§ **Exercise directions**
Each line of the data below that holds the word "agent" is to be reported in full.

§ **Record extracts**
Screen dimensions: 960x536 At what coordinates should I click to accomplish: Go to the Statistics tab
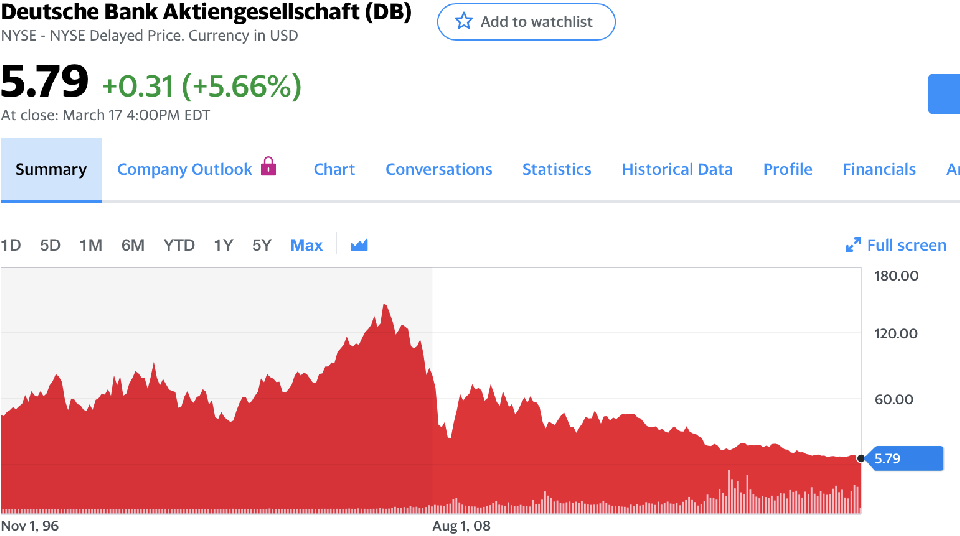coord(556,169)
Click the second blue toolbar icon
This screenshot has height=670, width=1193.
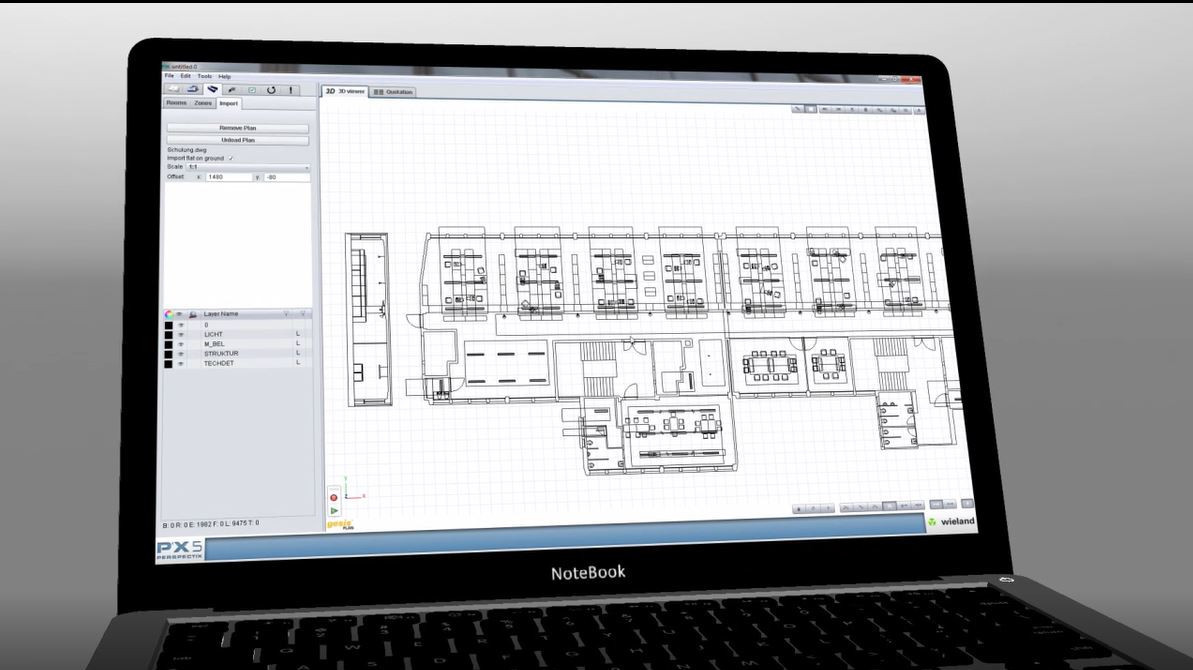[x=194, y=90]
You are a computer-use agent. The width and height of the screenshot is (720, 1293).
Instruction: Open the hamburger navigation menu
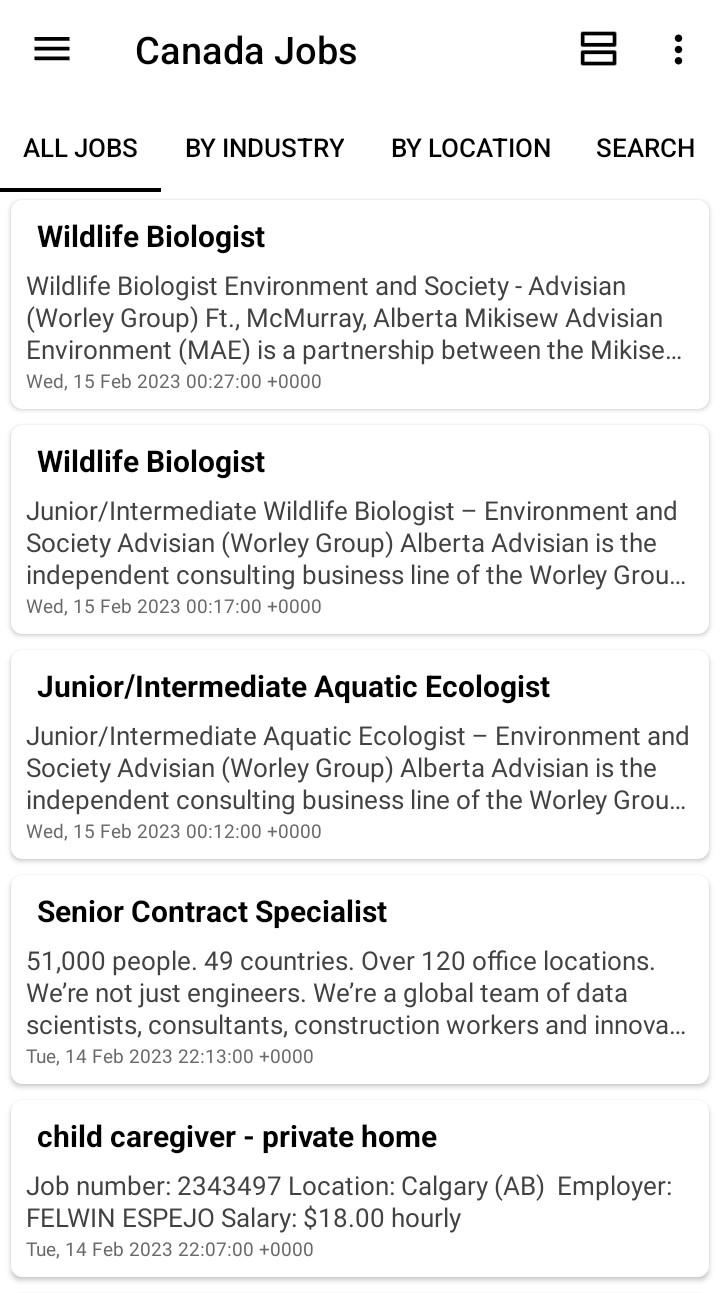point(52,49)
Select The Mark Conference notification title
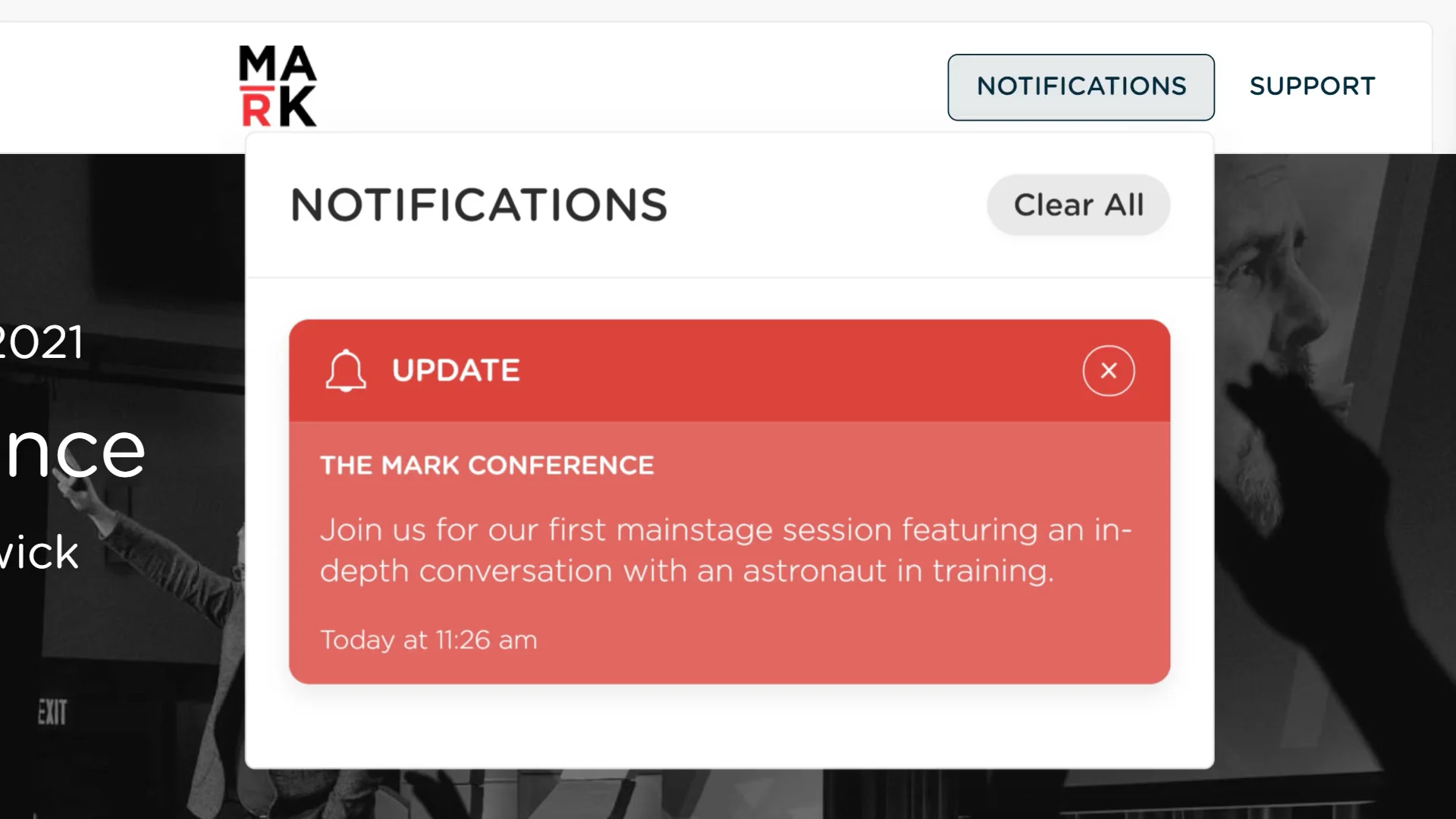This screenshot has width=1456, height=819. coord(487,466)
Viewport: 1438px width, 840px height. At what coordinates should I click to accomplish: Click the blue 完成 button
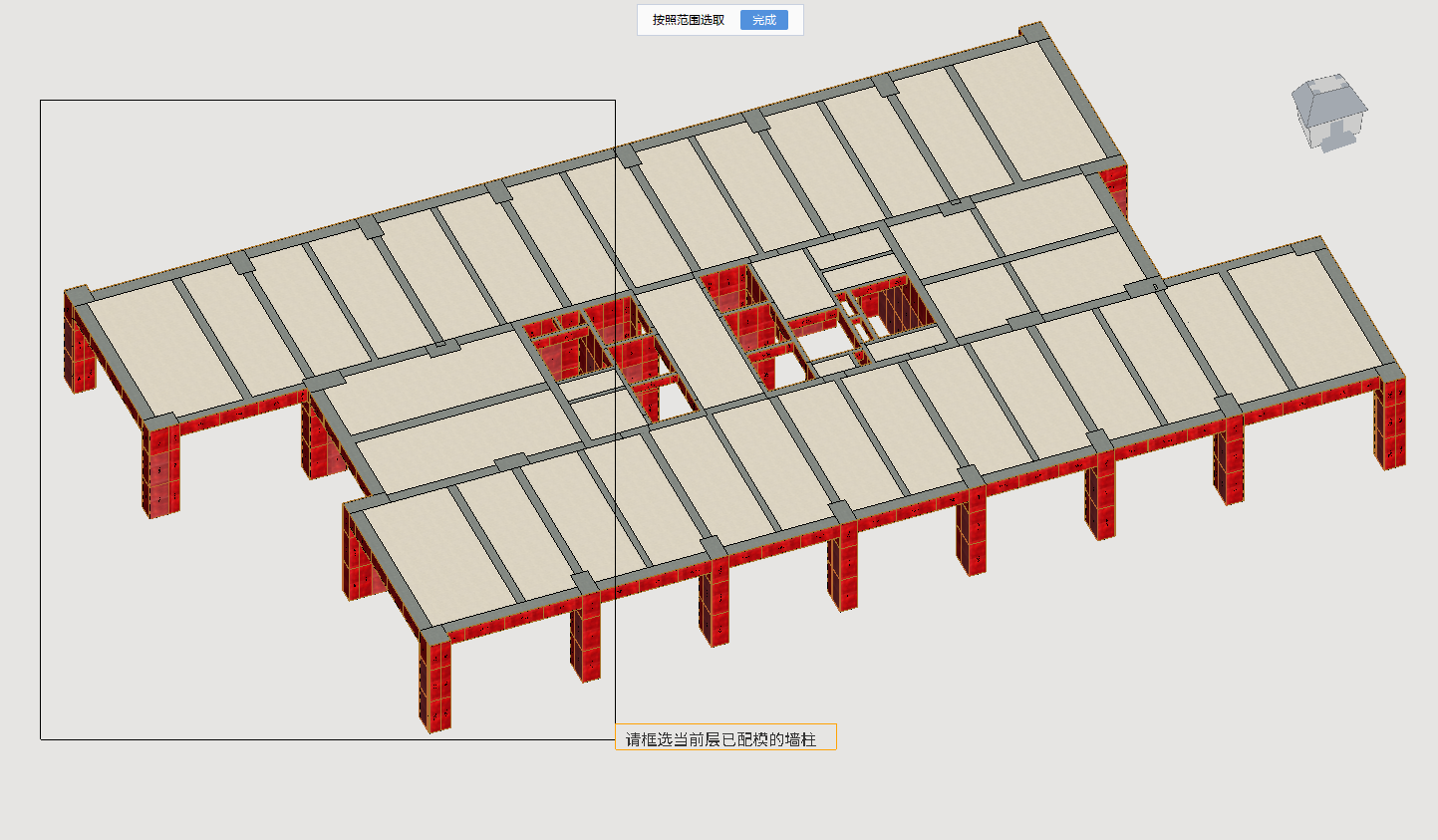763,20
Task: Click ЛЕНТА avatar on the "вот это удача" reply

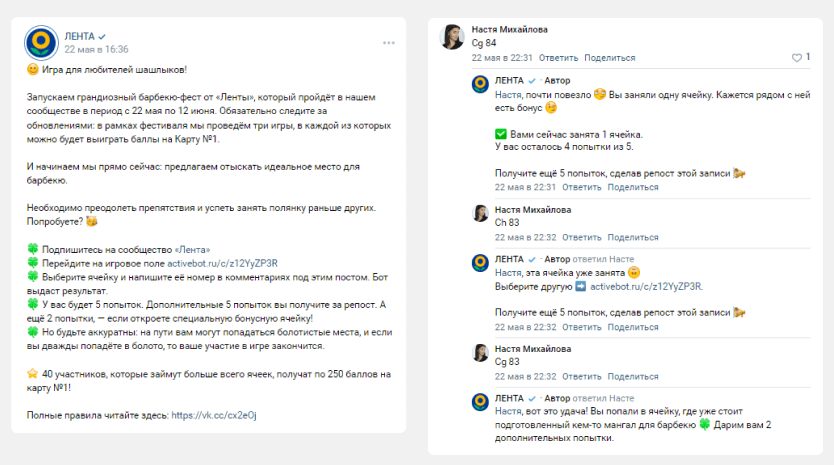Action: [480, 402]
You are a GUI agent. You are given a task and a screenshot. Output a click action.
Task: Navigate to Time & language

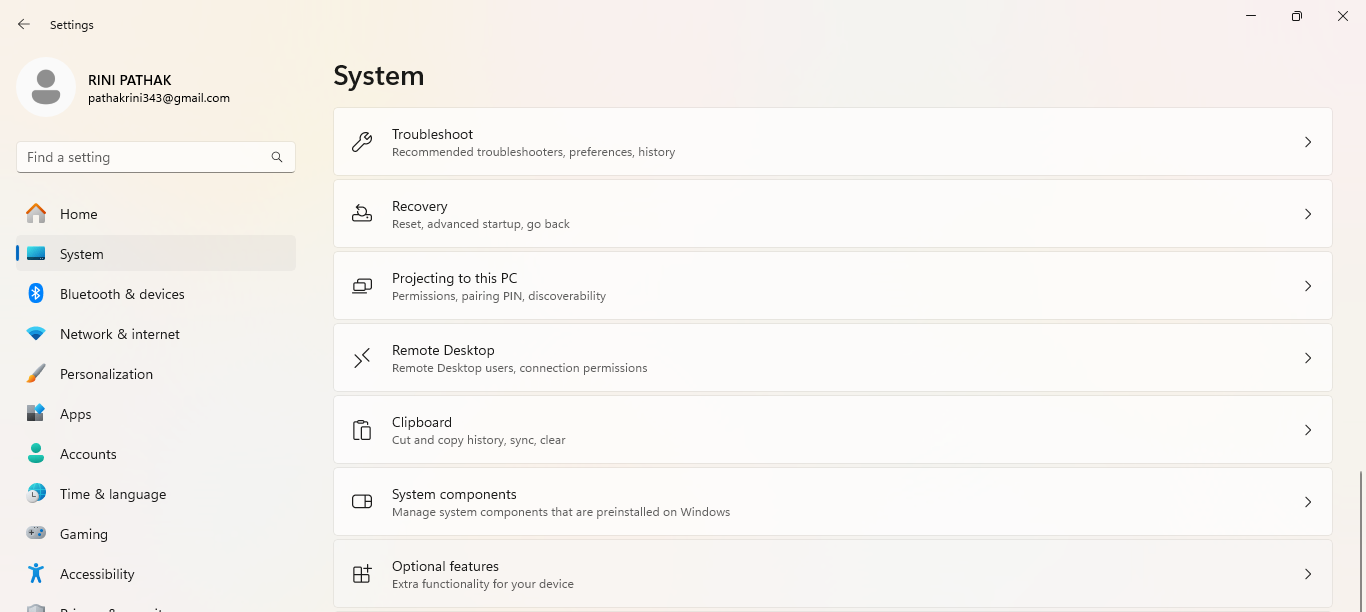[x=113, y=494]
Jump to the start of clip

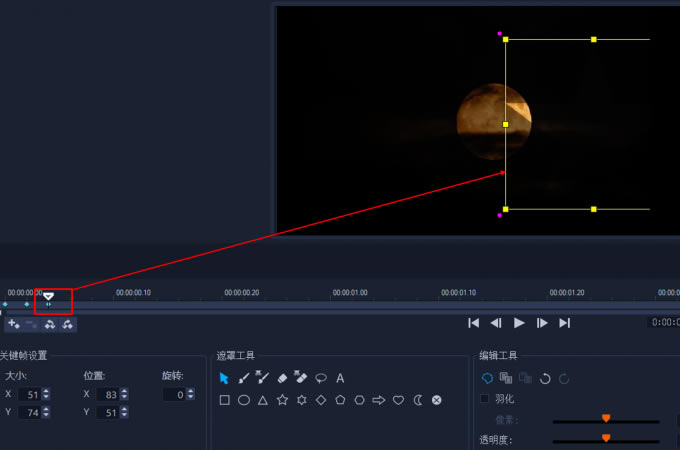click(x=474, y=323)
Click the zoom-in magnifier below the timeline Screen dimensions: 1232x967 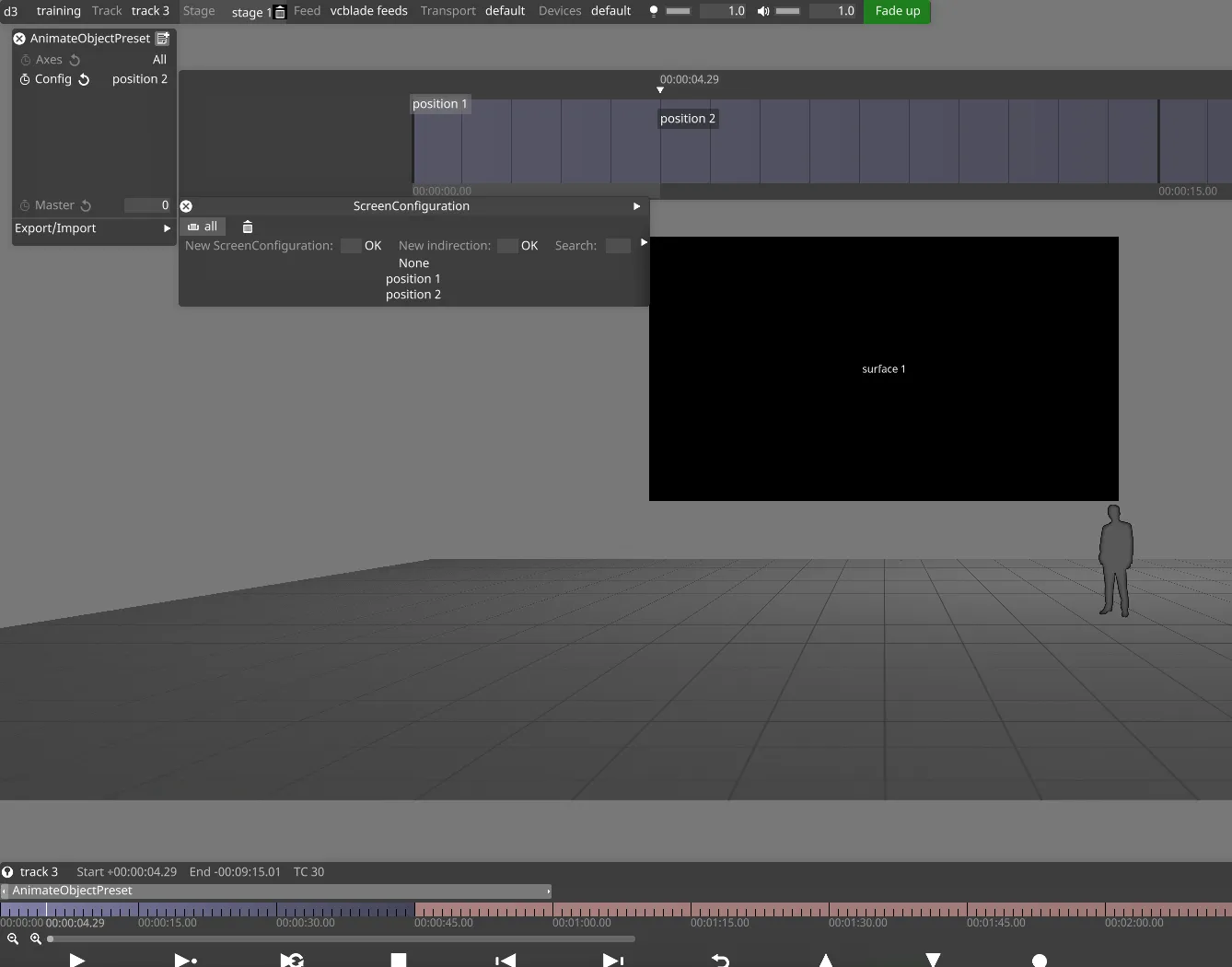[x=36, y=938]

§ **Response box**
You are a computer-use agent. The width and height of the screenshot is (720, 1293).
You are a GUI agent. You are given a task and a screenshot. Output a click action.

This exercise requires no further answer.